Australia’s para-alpine future in good hands
08.01.2016Australia’s head coach Christian Geiger believes his team will have medal prospects at PyeongChang 2018 and Beijing 2022.
“There has been a gradual evolution in how the sport is perceived by the public. I expect that there will be a huge explosion in media coverage after the Rio 2016 Paralympics with Australia having commercial TV rights for the first time."
The Head Coach of Australia’s Para-Alpine Skiing programme, Christian Geiger, has big expectations for the future of the sport.
“I hope to see the Paralympic team grow over the next few years, to the point of having a team that’s the most professional Para team in the world,” Geiger said.
“By PyeongChang [2018 Winter Paralympics], I envisage two to three athletes definitely going as medal prospects. For the rest of the team I think Beijing 2022 is a more realistic target for them to perform at their best and hopefully be medal chances.
“I’d like to see a team where the athletes can push each other and hold each other accountable for performance and effort. I’d love to see an environment of excellence with a sustainable and competitive developmental pathway.”
Geiger was himself a talented skier until he suffered major injuries from a car crash in 2009.
The Paralympics offered a way back into the sport for Geiger and he guided Jessica Gallagher to bronze in the Giant Slalom at the Sochi 2014 Paralympic Winter Games. Now Geiger is heading up the Para-alpine high performance programme, describing it as the best job he’s ever had.

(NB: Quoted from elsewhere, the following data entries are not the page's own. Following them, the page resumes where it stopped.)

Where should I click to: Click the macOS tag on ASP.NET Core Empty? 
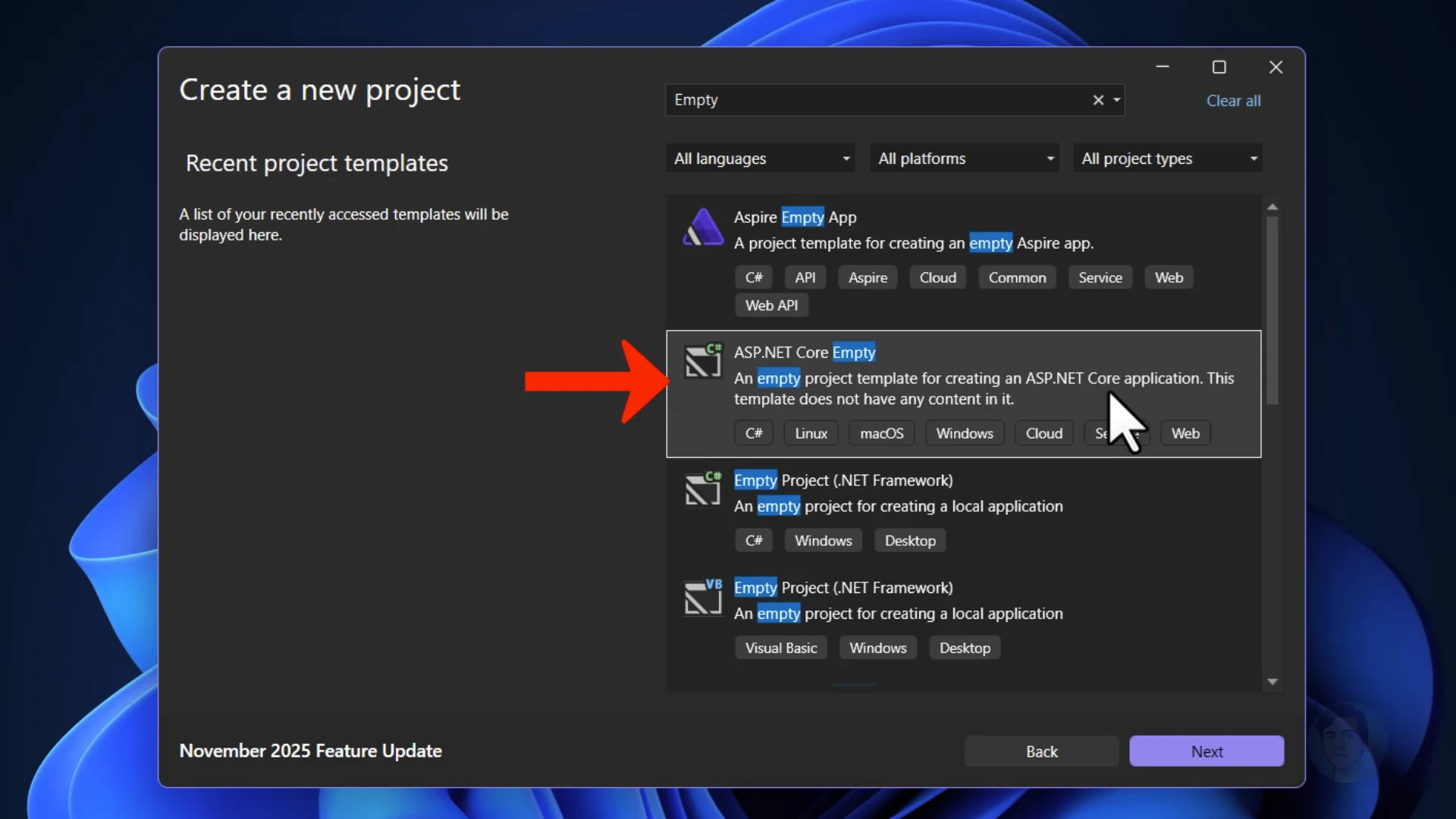881,432
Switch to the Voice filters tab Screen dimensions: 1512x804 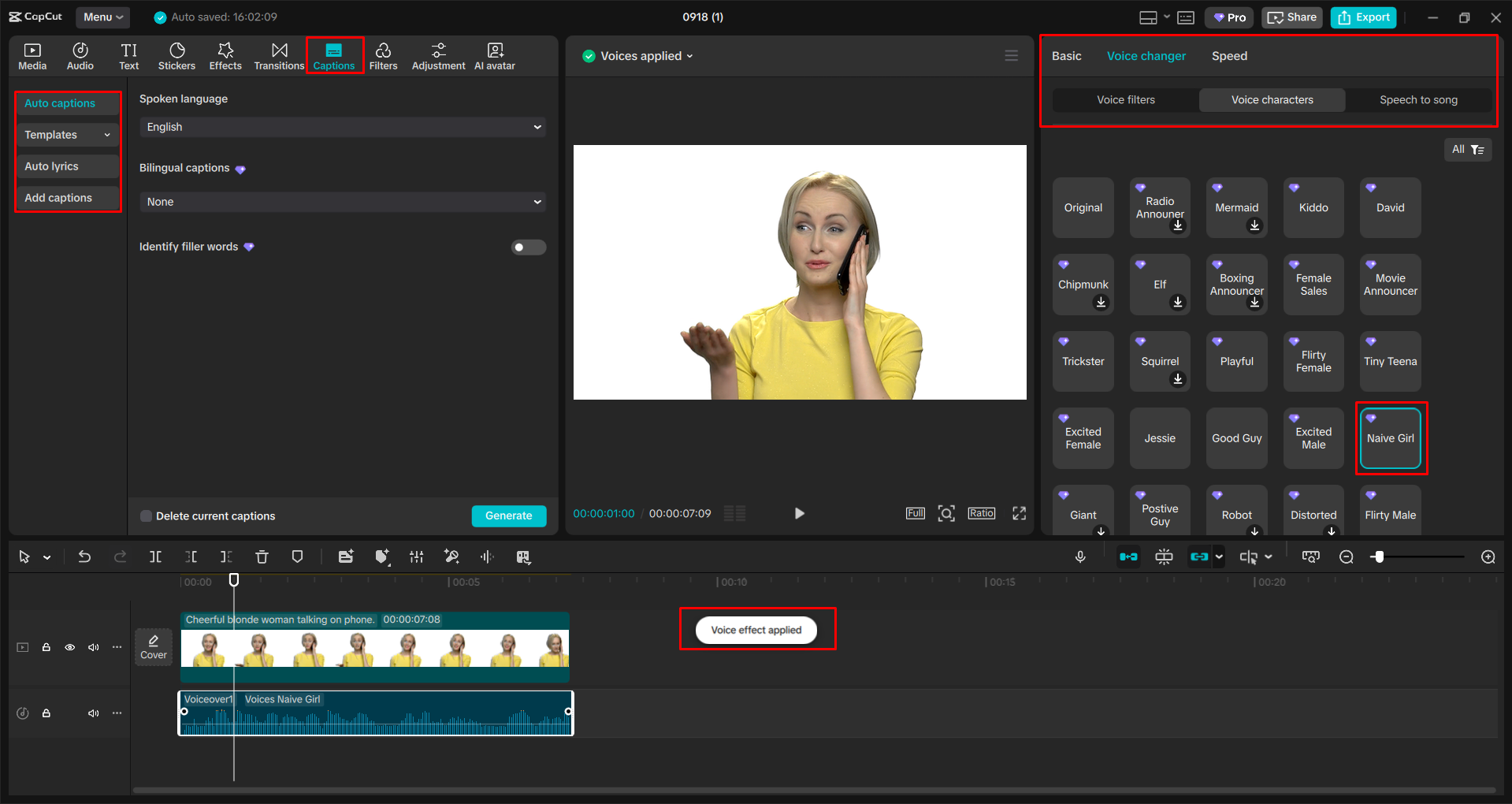pyautogui.click(x=1125, y=99)
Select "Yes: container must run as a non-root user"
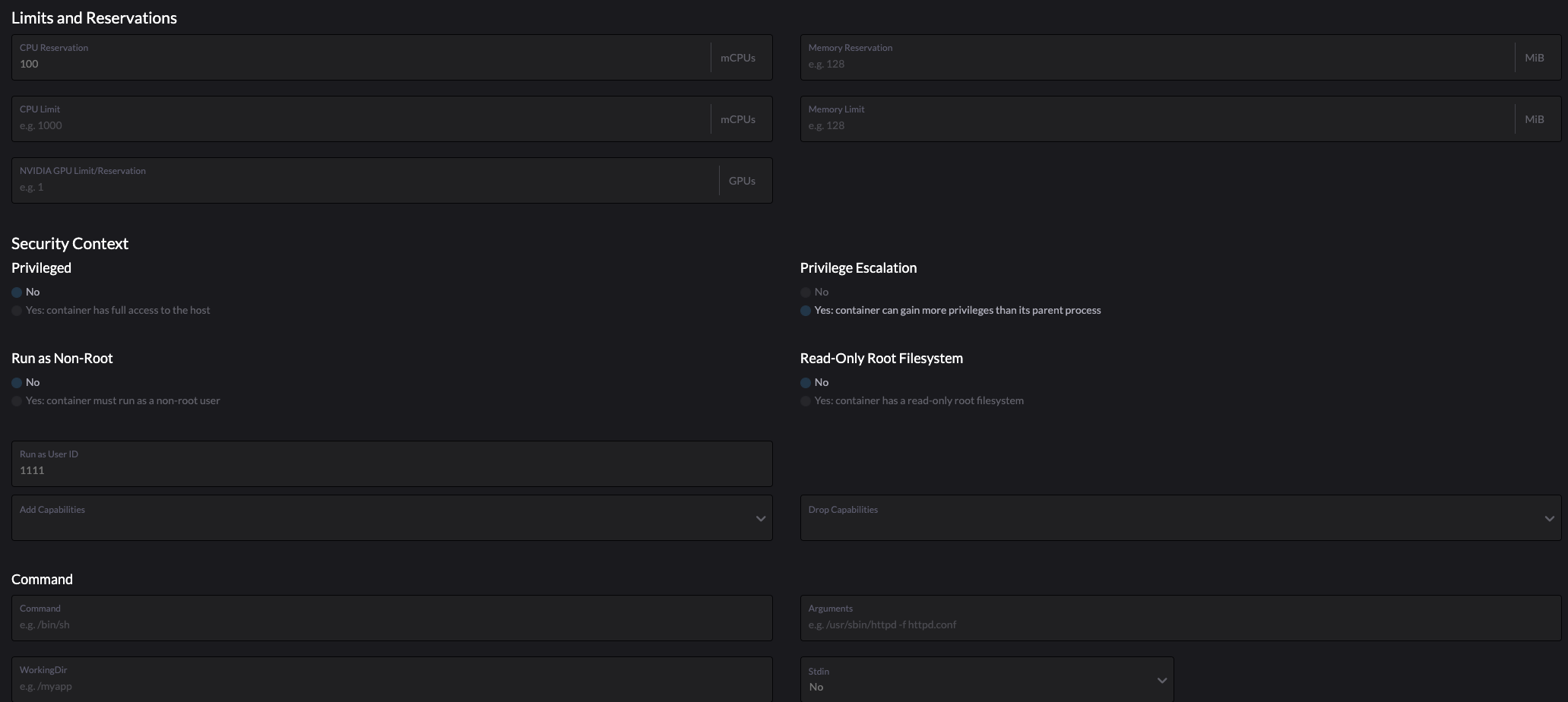The width and height of the screenshot is (1568, 702). point(16,401)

“The transition into coaching has been pretty good,” he said. “I enjoy the coaching side of things as I am able to help more athletes. Trying to compete with teams whose budgets are a lot bigger than ours while having to spend five months of the year away from home can spread our resources and be challenging.
“For all the challenges, working with the team is fantastic, I love seeing them succeed and achieve their goals. They work incredibly hard and make me proud to be coaching them.”
One of the keys to the future of Australia’s Para-alpine success is a focus on development, with a dynamic emerging athletes’ programme.
The development athletes will forge their way under the guidance of coach Chris McKnight and coordinator Michael Milton.
McKnight moved from coaching able-bodied skiers into the Para-alpine development programme in November 2015.
“The transition has felt seamless and I have found no real difference to working with the able-bodied athletes,” McKnight said. “Their desire to perform and achieve excellence is incredible and actually kind of contagious and makes me want to work harder!”
McKnight brings experience, qualification and an expectation of excellence from the athletes both on and off snow. Hi also brings the ability to provide the athletes with training scenarios to assist in achieving both short and long term goals as well as a strong focus on the physical conditioning side of the sport that is required to succeed.
“My hopes and expectations are to focus on strong skiing fundamentals to create a strong athletic position that would allow for these athletes to be able to push themselves in training and racing and achieving results,” McKnight said.
Milton is Australia’s most successful Winter Paralympian having competed at five Games, won six gold, three silver and two bronze medals including four gold in Salt Lake City 2002.
“I was heavily involved with coaching at the Sochi 2014 Paralympics,” Milton said. “But coaching was always part of my life whilst I was competing too – it was a way of staying on snow.”
The emerging athletes are exciting and challenging for Milton, working with athletes with a range of experience and different disabilities.
“I have a very individualist approach,” Milton said. “I can have six athletes with six different types of disability with six different types of training programmes. It can be a lot to keep track of but from my point of view that’s a good thing.”
With Paralympic sport, developing athletes range in age as they may have acquired their disability later in life, or transitioned from other sports.
“It’s unique,” Milton said. “You can have a development athlete in their twenties who is a mature athlete and really able to support the younger ones. And likewise, you can have a younger athlete who has had much more time in the sport than the older ones and can be a role model. Everyone has different things to offer.”
Competing since 1984, Milton has seen massive changes in the sport and predicts many more to come.
“The biggest change is the level of support for the athletes which impacts positively on performance,” Milton said.
“There has been a gradual evolution in how the sport is perceived by the public. I expect that there will be a huge explosion in media coverage after the Rio 2016 Paralympics with Australia having commercial TV rights for the first time. I look forward to that momentum carrying through to the Winter Paralympics in 2018.”